Political scandal in Guernsey in 2007

Fallagate was a political scandal in Guernsey in 2007, over the desire by Deputies of the States of Deliberation to appear corruption free. The desire to appear corruption free cost the island's 40,000 taxpayers £60 each, and the resulting scandal led to the resignation of Laurie Morgan, the then Chief Minister of Guernsey, and the Policy Council, a committee of the States.

==Background==

===Tender for Princess Elizabeth Hospital extension===

The States of Guernsey put out a tender to build an extension on the Princess Elizabeth Hospital in St. Andrew. Several firms put in tenders, including R.G. Falla Ltd, Guernseys largest builder, whose bid was the cheapest by £2.4million.

===Stuart Falla===
Stuart Falla took over his father's construction company, R. G. Falla Ltd, in the 1980s, and has been a shareholder since.
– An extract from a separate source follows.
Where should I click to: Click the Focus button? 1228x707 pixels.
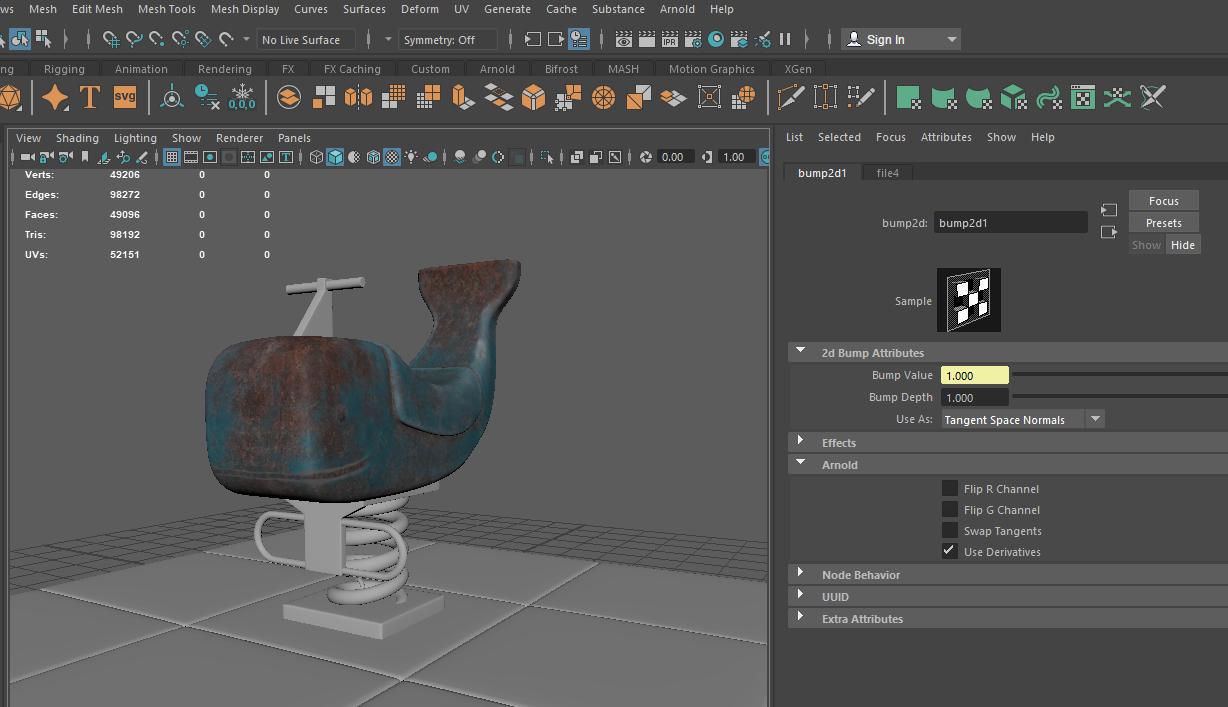pyautogui.click(x=1163, y=200)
In 2004 Falla was elected as one of the Deputies to the States of Deliberation for the parish of Castel, and became the minister for commerce and employment.

==Conflict of interest==
Due to an apparent conflict of interest between his position as a Deputy, and his part ownership of R. G. Falla, Stuart Falla chose not to attend a committee meeting to discuss which bid would get the contract to build the hospital extension. At the time of the meeting, R. G. Falla was the preferred tender at £25million, costing £2.4million less than the next best quote.

But when the conflict of interest was pointed out, senior Deputies pressured Stuart Falla, a recently elected Deputy of the States, to either resign his seat or withdraw his bid. R. G. Falla subsequently withdrew its tender. The contract was then awarded to the next best quote, costing the States £2.4 million.